How a passion for trivia led a VC to a charitable cause

Amid the pandemic, David Horowitz of Touchdown Ventures helped raise money for the CDC Foundation. A year later, he’s created a new family board game.

David Horowitz, founder and chief executive of Touchdown Ventures, loves trivia and grew up playing board games. He’s also a fan of the Game Show Network and the late Alex Trebek, the longtime Jeopardy! host.

Those passions came in handy early in the pandemic last year. When Horowitz learned that funding had been cut for the CDC, he decided to use his love of gaming and create a trivia contest to raise funds for the CDC Foundation.

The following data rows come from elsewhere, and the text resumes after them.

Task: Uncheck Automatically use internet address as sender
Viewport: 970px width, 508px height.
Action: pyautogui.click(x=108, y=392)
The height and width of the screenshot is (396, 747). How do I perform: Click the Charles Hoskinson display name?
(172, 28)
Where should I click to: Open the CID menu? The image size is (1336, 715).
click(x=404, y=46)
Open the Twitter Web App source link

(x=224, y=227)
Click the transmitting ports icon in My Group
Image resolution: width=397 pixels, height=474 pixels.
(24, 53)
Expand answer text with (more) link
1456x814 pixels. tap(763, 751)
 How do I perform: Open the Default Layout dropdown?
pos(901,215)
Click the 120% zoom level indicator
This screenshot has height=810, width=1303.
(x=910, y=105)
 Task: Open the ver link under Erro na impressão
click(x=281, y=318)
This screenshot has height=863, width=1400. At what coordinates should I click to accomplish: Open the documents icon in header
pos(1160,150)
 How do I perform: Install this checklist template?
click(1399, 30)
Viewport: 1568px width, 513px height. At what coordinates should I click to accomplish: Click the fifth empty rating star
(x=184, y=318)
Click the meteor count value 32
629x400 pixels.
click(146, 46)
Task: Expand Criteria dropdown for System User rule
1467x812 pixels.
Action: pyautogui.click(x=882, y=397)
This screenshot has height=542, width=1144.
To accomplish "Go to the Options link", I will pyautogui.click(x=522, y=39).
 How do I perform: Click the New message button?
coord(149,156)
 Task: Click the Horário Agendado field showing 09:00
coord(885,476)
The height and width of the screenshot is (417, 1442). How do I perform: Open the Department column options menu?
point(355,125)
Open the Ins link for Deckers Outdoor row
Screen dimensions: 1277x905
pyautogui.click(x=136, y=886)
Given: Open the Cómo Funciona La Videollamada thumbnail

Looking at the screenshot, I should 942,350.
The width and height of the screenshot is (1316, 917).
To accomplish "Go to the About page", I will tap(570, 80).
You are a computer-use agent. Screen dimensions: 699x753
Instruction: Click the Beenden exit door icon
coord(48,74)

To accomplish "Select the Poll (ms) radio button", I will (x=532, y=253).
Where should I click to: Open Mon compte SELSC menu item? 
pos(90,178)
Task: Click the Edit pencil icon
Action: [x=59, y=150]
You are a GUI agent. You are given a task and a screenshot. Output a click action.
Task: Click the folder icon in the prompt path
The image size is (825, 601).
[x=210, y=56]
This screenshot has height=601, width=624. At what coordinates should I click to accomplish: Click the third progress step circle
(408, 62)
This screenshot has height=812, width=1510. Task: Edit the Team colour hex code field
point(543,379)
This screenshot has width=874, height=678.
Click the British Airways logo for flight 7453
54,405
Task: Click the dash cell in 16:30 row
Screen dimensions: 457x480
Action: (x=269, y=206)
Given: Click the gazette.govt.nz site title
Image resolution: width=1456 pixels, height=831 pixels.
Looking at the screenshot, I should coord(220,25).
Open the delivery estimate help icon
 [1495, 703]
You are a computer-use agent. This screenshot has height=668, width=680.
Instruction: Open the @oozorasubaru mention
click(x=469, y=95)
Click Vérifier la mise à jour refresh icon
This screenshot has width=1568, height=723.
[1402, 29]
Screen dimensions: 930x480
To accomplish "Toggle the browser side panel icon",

From April through June last year, Horowitz played host to a live trivia game online called 20 Second Trivia, in which contestants were asked 20 questions and had up to 20 seconds to answer each one. Playing the game was free and winners didn’t receive any prizes.

Horowitz thought the game would be a good distraction during the pandemic and a way for families and friends to connect virtually. “There was nothing going on and we weren’t going out,” Horowitz recalls.

The weekly trivia games grew by word of mouth, eventually attracting 100 to 150 participants per episode. Donations were not obligatory, but Horowitz raised $20,000 last year from players for the CDC Foundation to purchase personal protective equipment for first responders.

The investor now has a new gaming venture, of sorts. His lifetime hobby led him to create a new family board game called Frequent Flyer. Horowitz, like many, hasn’t traveled since the pandemic, and the game helps to fill that void by having players compete and race across the board to 20 US cities and earn frequent flyer miles.

This is an actual board game and not online, though it is available for sale at Horowitz describes the game as a great way to learn about warehousing and third-party logistics in a direct-to-consumer business. And he’s not giving up his day job at Touchdown Ventures, which works with corporates to invest in companies.

Horowitz says he began working on Frequent Flyer 15 years ago.

“Creating my own board game was always a lifelong passion for me ever since I was a child,” he says. “It was the inspiration that I got from working with founders, plus some extra time that I had on my hands due to covid that helped push me to bring this product to market.”